In September 2021, she and her co-owner made the decision to partner with VetStrategy. Dr. Saye shares her experience stepping away from practice ownership and what to keep in mind.
Dr. Saye Clement
I wish I could say I started thinking about succession planning early in my tenure as a practice owner. I did not. So, when it came time to seriously consider it, I really hadn’t done any research or prepared myself in any way. I had always said I would never partner with a corporation when it came time to retire from ownership. It will likely come as a surprise to many that, in fact, that’s what I ended up doing.
I had many fears about partnering with a corporate group.
- Would our current team be looked after? How would they be supported after partnership?
- Would a corporation mandate how we had to practice medicine?
- Would it be obvious we had partnered with a corporation and lose our identity?
After having gone through the succession process myself, I will tell you that having the right partner helps to alleviate these fears. If you are thinking about letting go of practice ownership, be sure to ask about, and consider, the following.
1. Find out how a corporate partner will support your entire team throughout the succession process and beyond. This is a time to explore career development opportunities for everyone.

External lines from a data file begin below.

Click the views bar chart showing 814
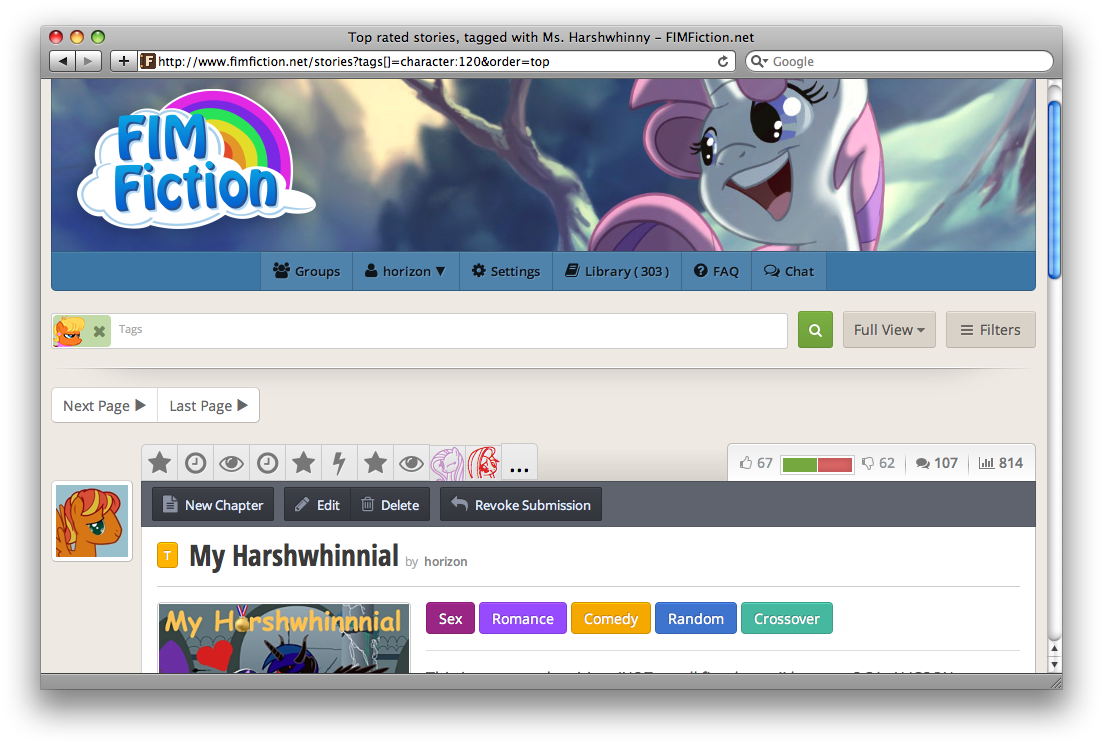 (1000, 463)
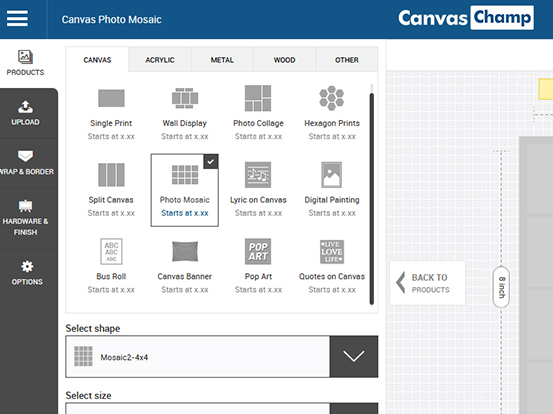Expand the Select size dropdown
The image size is (553, 414).
(x=221, y=408)
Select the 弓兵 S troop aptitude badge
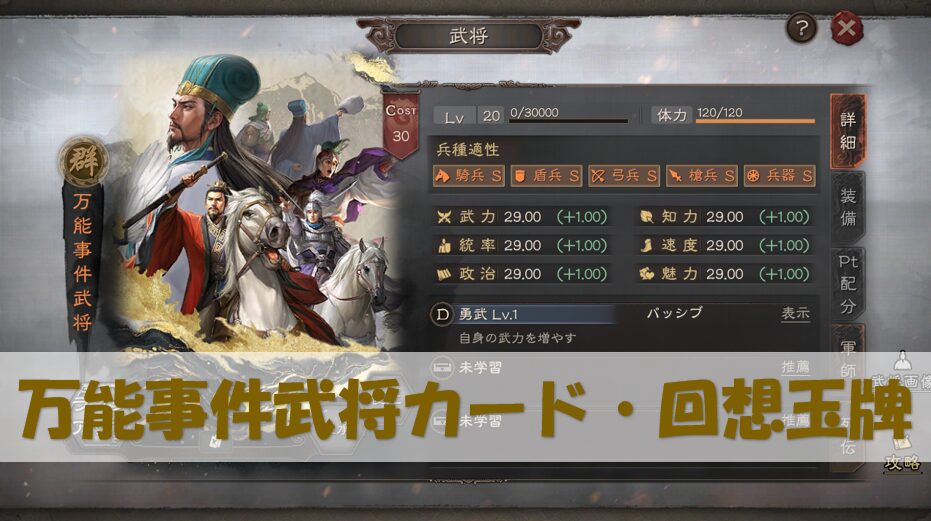 (624, 176)
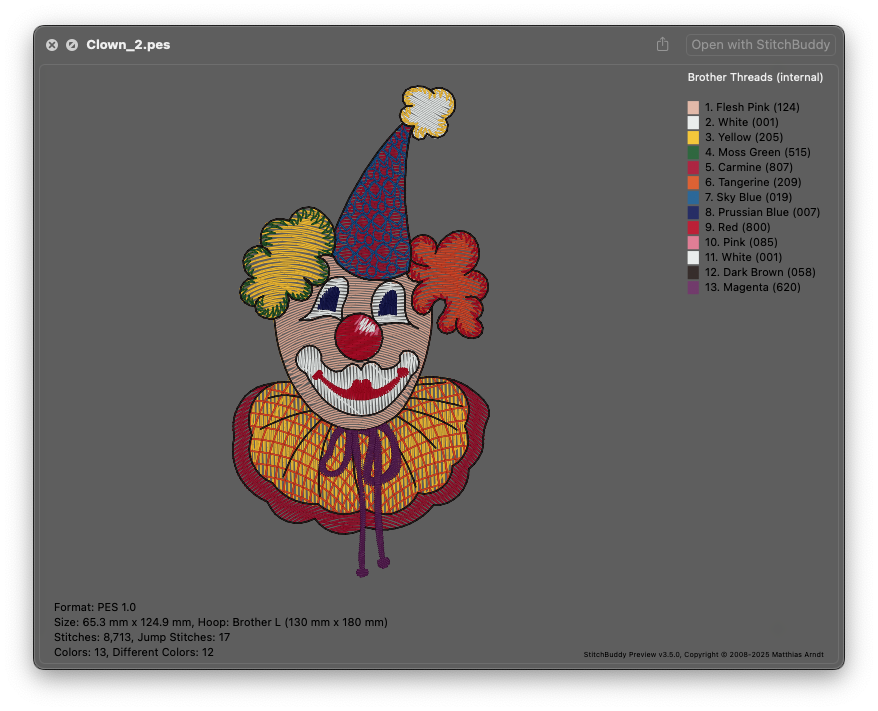Select the Moss Green (515) swatch
Image resolution: width=878 pixels, height=711 pixels.
click(693, 152)
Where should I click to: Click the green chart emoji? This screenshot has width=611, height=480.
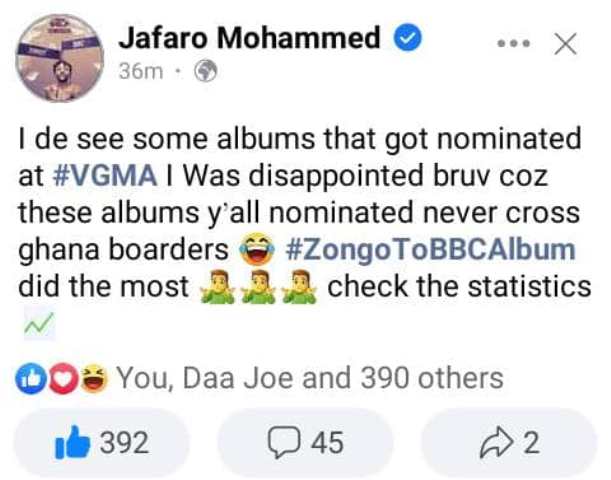(37, 321)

The very first thing we discussed with all possible partners for the practice was how they would look after our team. Our Clinic Manager was a key player and we wanted to ensure she would have the help, training and support she would need to take on her expanded role in the practice. We wanted to ensure associate veterinarians in the practice could take on formal leadership roles and have the opportunity to partner themselves. We wanted our team members to be taken care of. Ultimately, our final choice was heavily influenced by the fact that our corporate partner had a network in place to provide the type of support we were seeking for the practice.
2. Let go of the misconceptions about partnering/selling to a corporate group. Learn about how they will honour your hospital’s unique legacy and personality.
It has taken years to create and achieve the vision my business partner and I have for our practice. We didn’t want to lose that identity and culture. We felt genuinely supported in our desire to continue to drive our own medical protocols and maintain our relationships with our clients. “Business as usual” has been the motto all along. I am happy to report that is indeed the case when it comes to medicine and how we communicate with our clients.
3. Transitioning will be a challenge for your entire team. Make sure the company you are partnering with has expertise and a robust system in place for the transition process.
So has the process been perfect? Well, truthfully, no. Transitioning the practice to a partnership has been difficult at times. What I can report is that when issues came up, the Head Office team listened to our concerns and acknowledged that aspect of the system was not working well. I have witnessed the efforts they are making to ensure they learn and grow when things don’t go well, rather than making excuses. This goes hand in hand with the growth mindset we aspire to at the hospital, so this does make us feel like we are partners in the journey.